Collected data entries
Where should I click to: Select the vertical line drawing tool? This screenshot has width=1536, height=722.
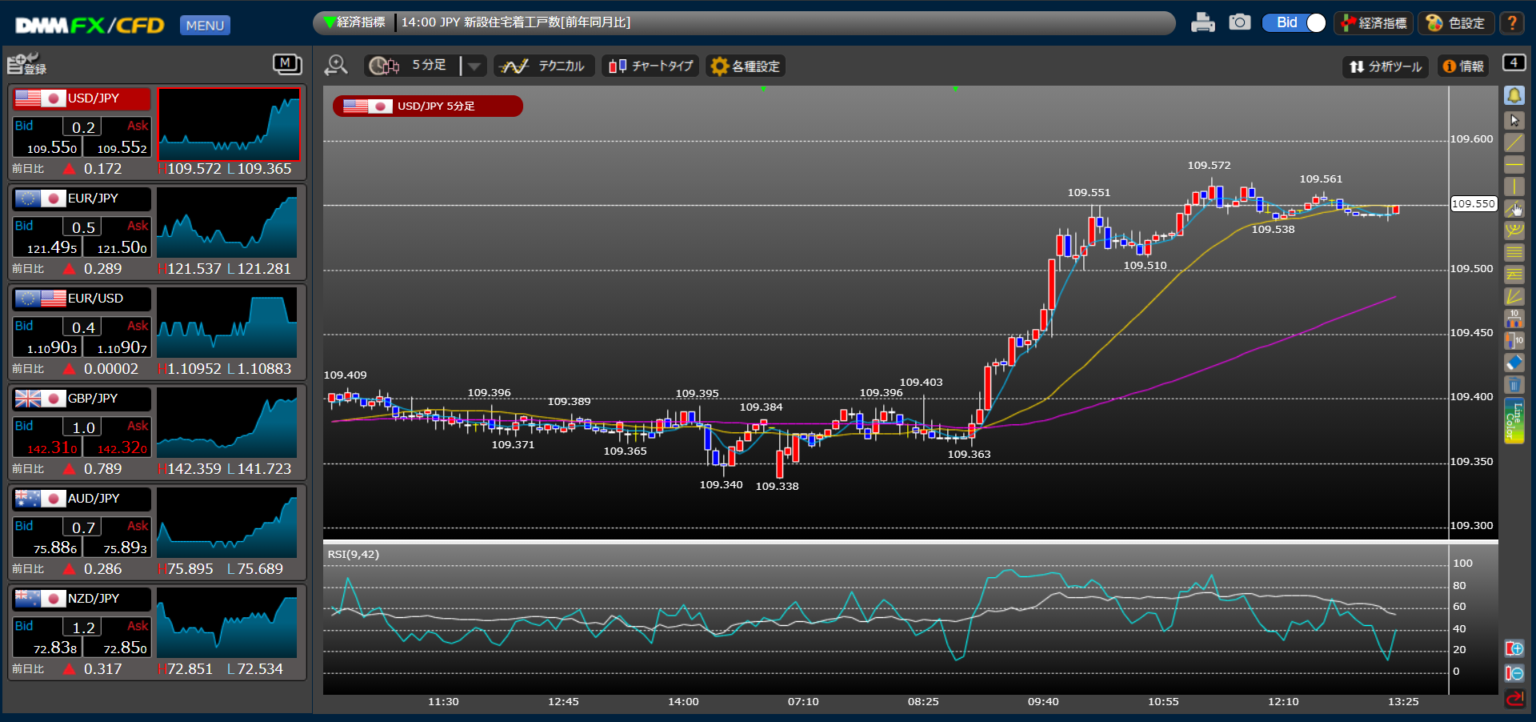coord(1514,186)
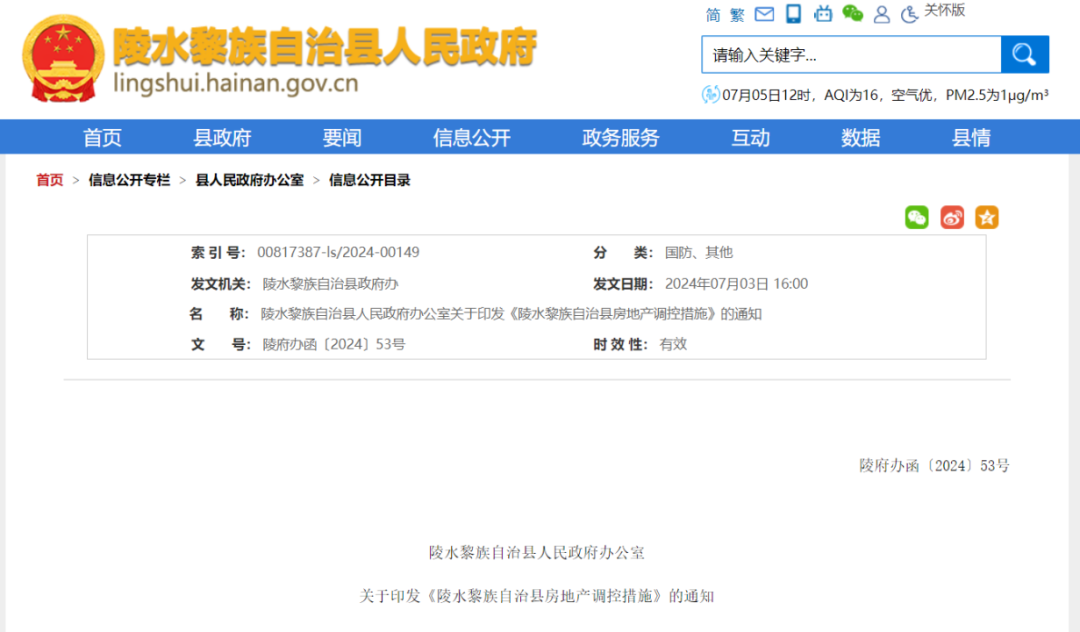Click the email subscription icon

tap(762, 13)
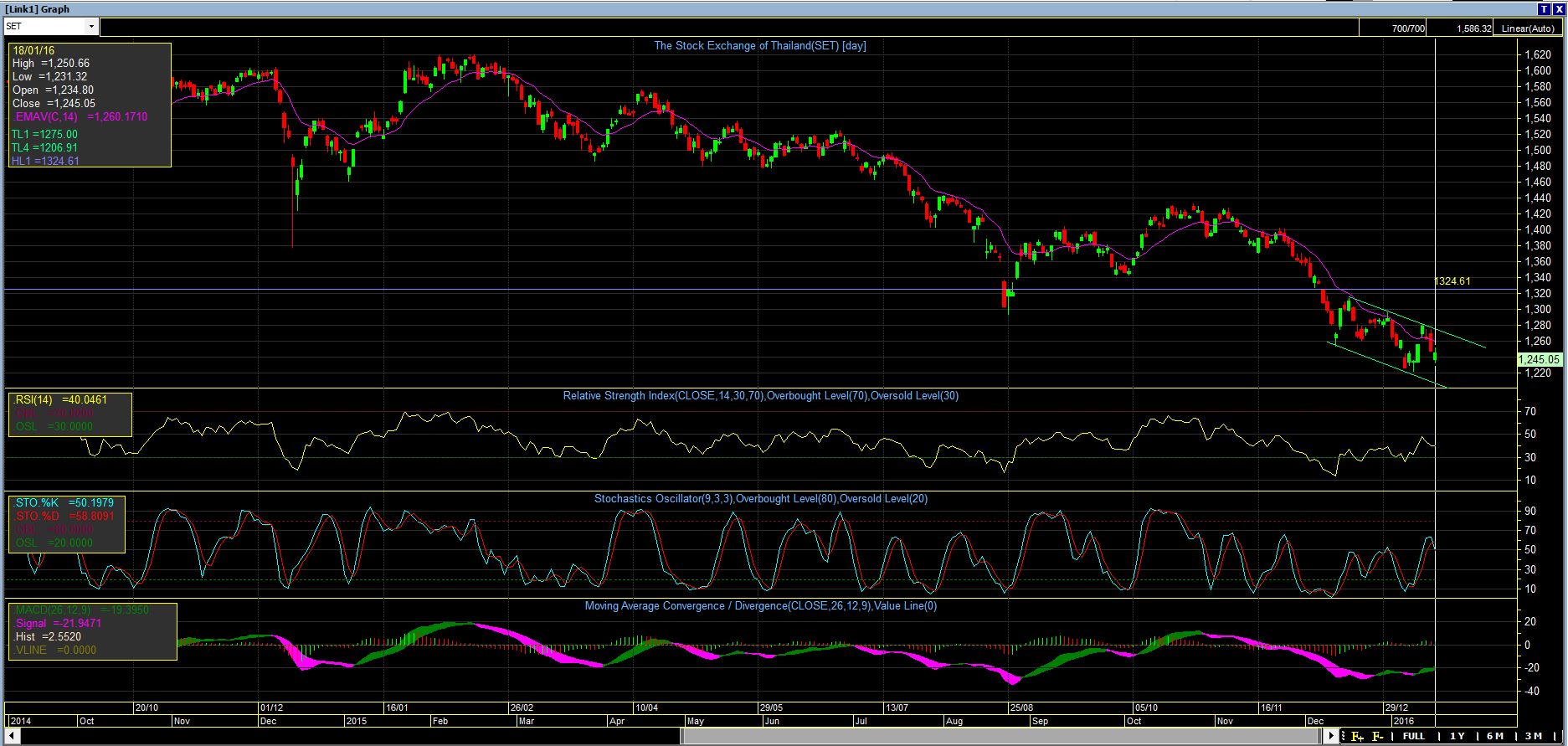Open the Linear(Auto) scale selector
The width and height of the screenshot is (1568, 746).
(x=1529, y=28)
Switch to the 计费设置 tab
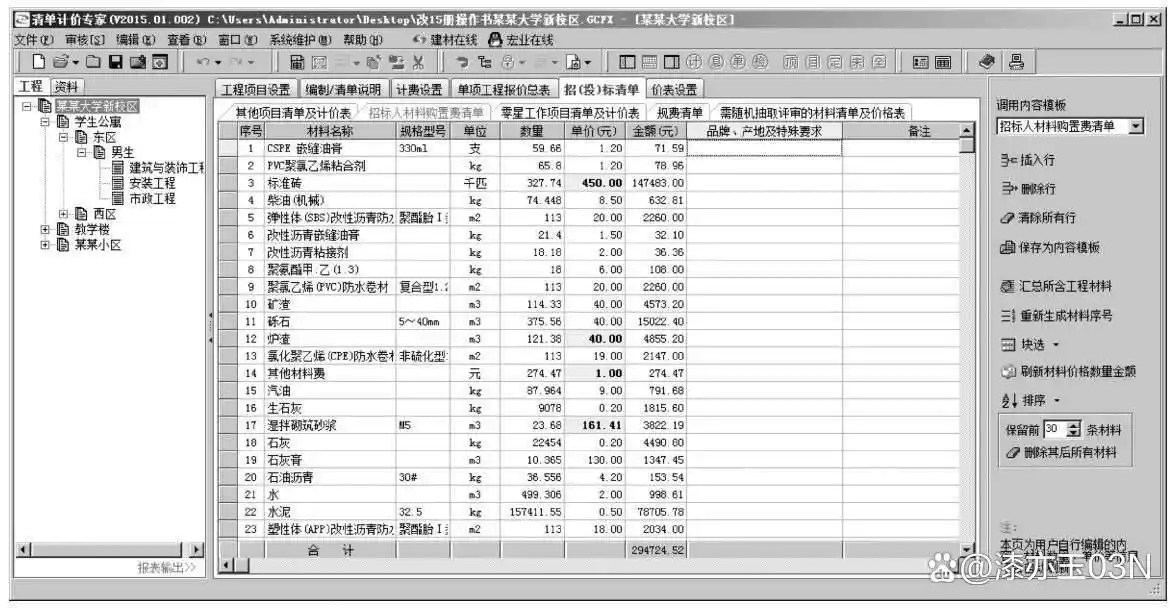Viewport: 1174px width, 608px height. 417,90
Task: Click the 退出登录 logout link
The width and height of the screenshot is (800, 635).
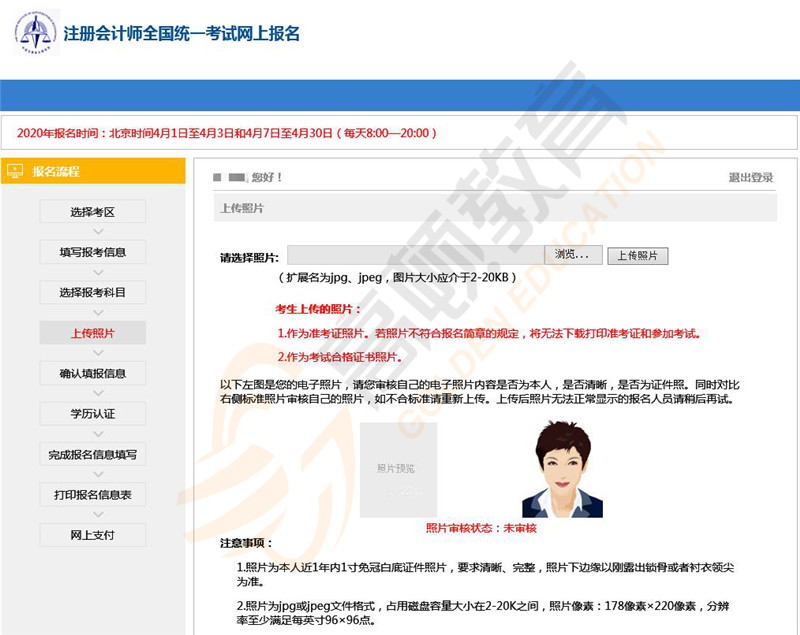Action: point(750,178)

▶ Assignment: Return the data verbatim, leaving out the pictures it holds.

▶ Exercise answer:
Where should I click to: Select the vertical line drawing tool? This screenshot has width=1536, height=722.
coord(1514,186)
Click the email subscription icon

tap(762, 13)
Open the Linear(Auto) scale selector
The width and height of the screenshot is (1568, 746).
(x=1529, y=28)
Switch to the 计费设置 tab
Viewport: 1174px width, 608px height. 417,90
Task: Click the 退出登录 logout link
The width and height of the screenshot is (800, 635).
Action: point(750,178)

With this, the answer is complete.